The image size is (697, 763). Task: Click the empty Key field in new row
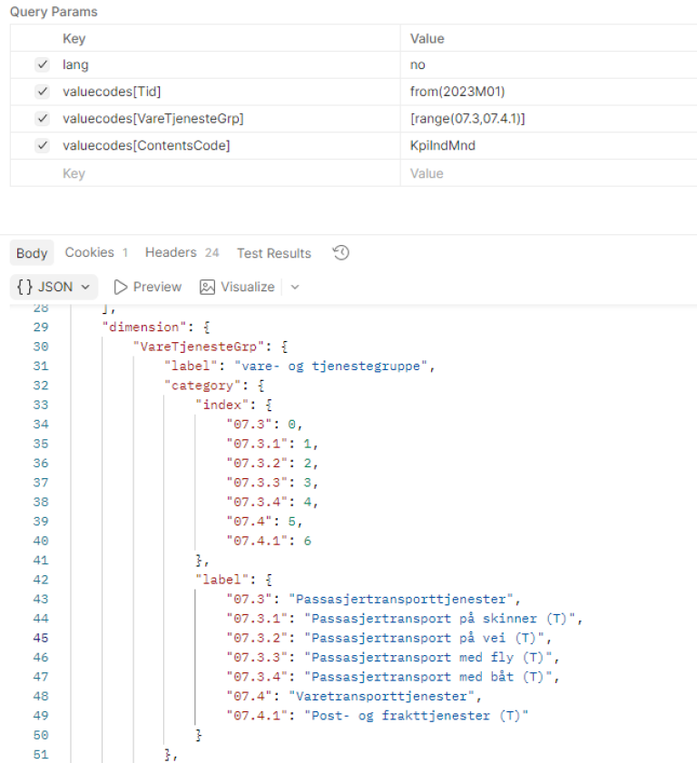[227, 173]
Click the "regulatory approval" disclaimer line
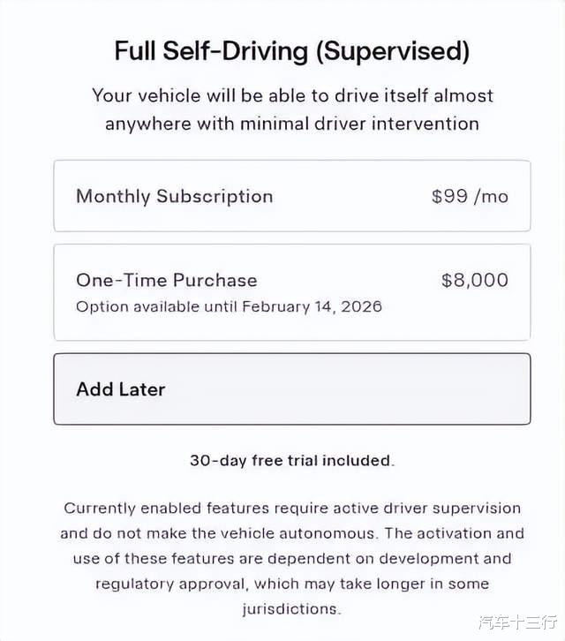 click(x=291, y=584)
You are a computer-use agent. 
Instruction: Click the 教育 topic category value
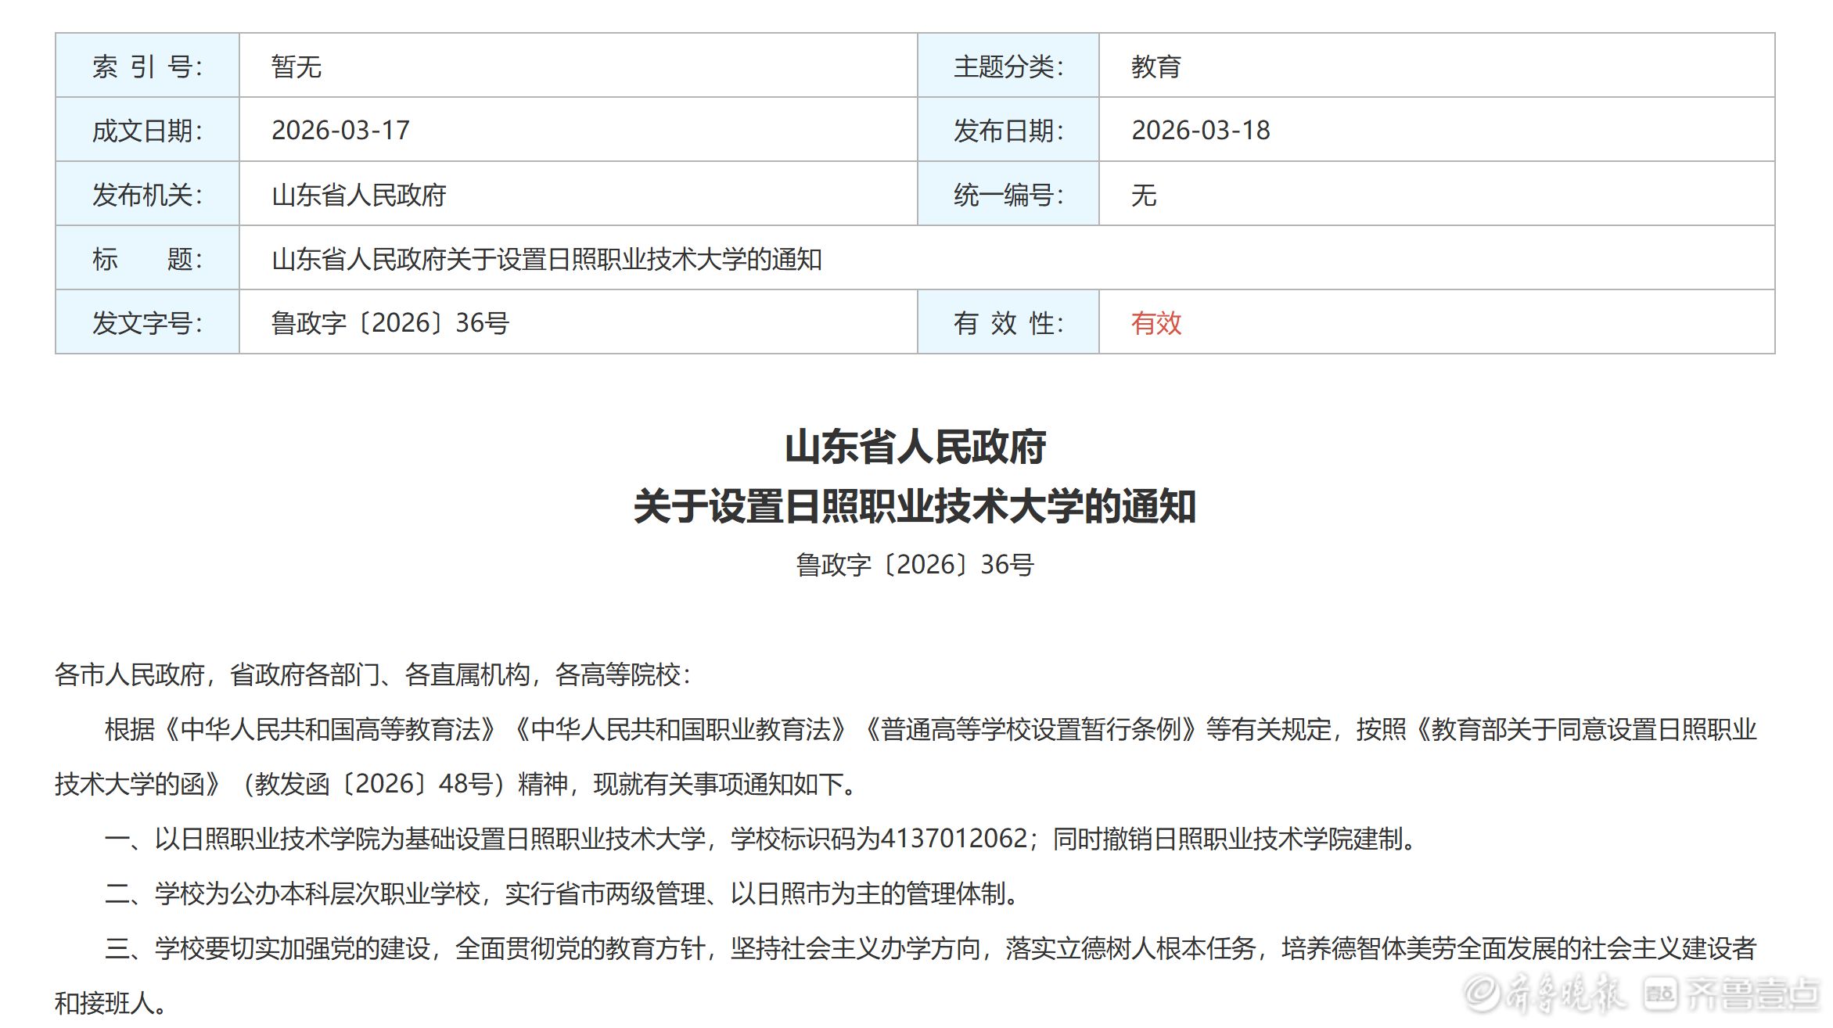click(1156, 66)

+ + + + +

チャレンジ:
上の行を最初から最後まで、一字も変えずに書き出してください。画像は答えに入れないでください。

この問題の答え:
The image size is (697, 763). Task: Click the empty Key field in new row
[227, 173]
Click the "regulatory approval" disclaimer line
 click(x=291, y=584)
You are a computer-use agent. 
Instruction: Click the 教育 topic category value
click(1156, 66)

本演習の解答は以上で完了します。